Having a data frame as below:
data = {'Name':['Mathew', 'Mathew', 'Mathew', 'Mathew','Mathew','John','John','John'],
'Age':[12,12, 12,13, 13,12,13,13],
'Colour':['Yellow','Blue','Yellow','green','blue','pink','black','brown']}
df = pd.DataFrame(data)
df
I tried a loop as below. I need the unique value in based on the loop.
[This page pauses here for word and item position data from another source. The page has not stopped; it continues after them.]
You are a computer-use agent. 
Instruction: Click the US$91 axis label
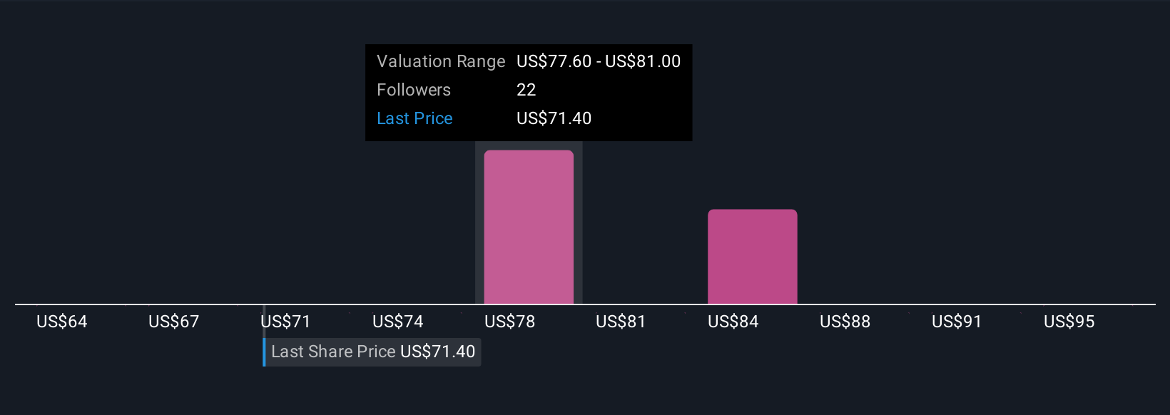(x=957, y=322)
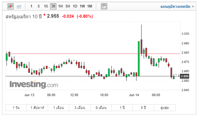The width and height of the screenshot is (200, 117).
Task: Switch to the line chart icon
Action: tap(19, 6)
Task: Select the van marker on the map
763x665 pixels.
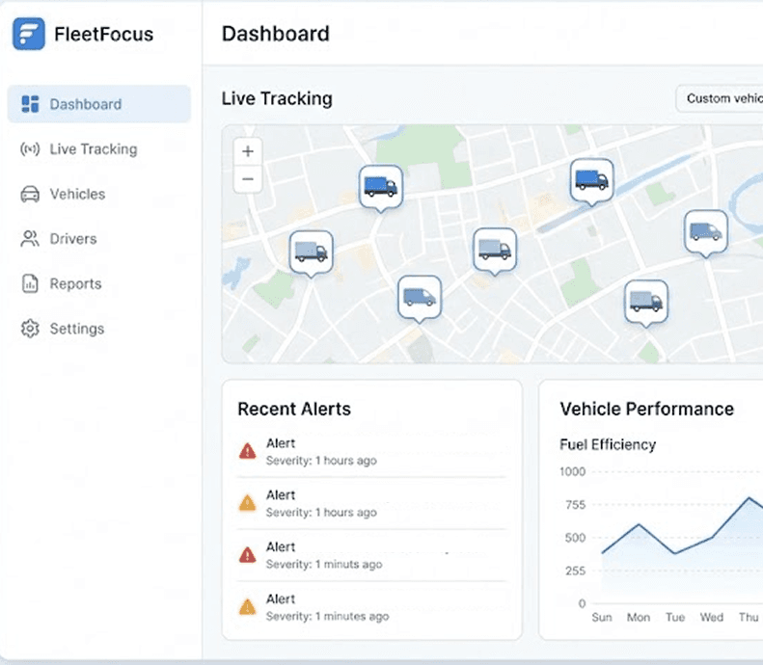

Like, Name is mathew and age is 12, mylist contain the values yellow and blue.
for j in set(df.Name):
for i in set(df.Age):
#my_list=list of unique colour produced in according to each loop
print(i,j)
output of above code will be as follows:
12 John
13 John
12 Mathew
13 Mathew
But what i want as output is,df.Name is mathew and df.age is 12, then mylist will be as follows: my_list=['yellow','blue']
CodePudding user response:
Here is your solution in a for loop:
for name in set(df['Name']):
for age in set(df['Age']):
print(name, age)
my_list = df.loc[(df['Name']==name) & (df['Age']==age),'Colour'].unique().tolist()
print(my_list,'\n')
Output:
Mathew 12
['Yellow', 'Blue']
Mathew 13
['green', 'blue']
John 12
['pink']
John 13
['black', 'brown']
other approaches:
out = df.groupby(['Name','Age'])['Colour'].unique()
print(out)
Output:
Name Age
John 12 [pink]
13 [black, brown]
Mathew 12 [Yellow, Blue]
13 [green, blue]
Name: Colour, dtype: object
To make it a bit more clear, since you seem to be a bit confused. out
is a pd.Series where you have for each index (which is a pair of name and age) all unqiue colors as an array.
Since you really want single lists as output, here you go:
John12, John13, Mathew12, Mathew13 = df.groupby(['Name','Age'])['Colour'].apply(lambda x: list(np.unique(x)))
print(John12)
print(John13)
print(Mathew12)
print(Mathew13)
Now you have 4 single lists for each combination, which you can use anywhere else.
['pink']
['black', 'brown']
['Blue', 'Yellow']
['blue', 'green']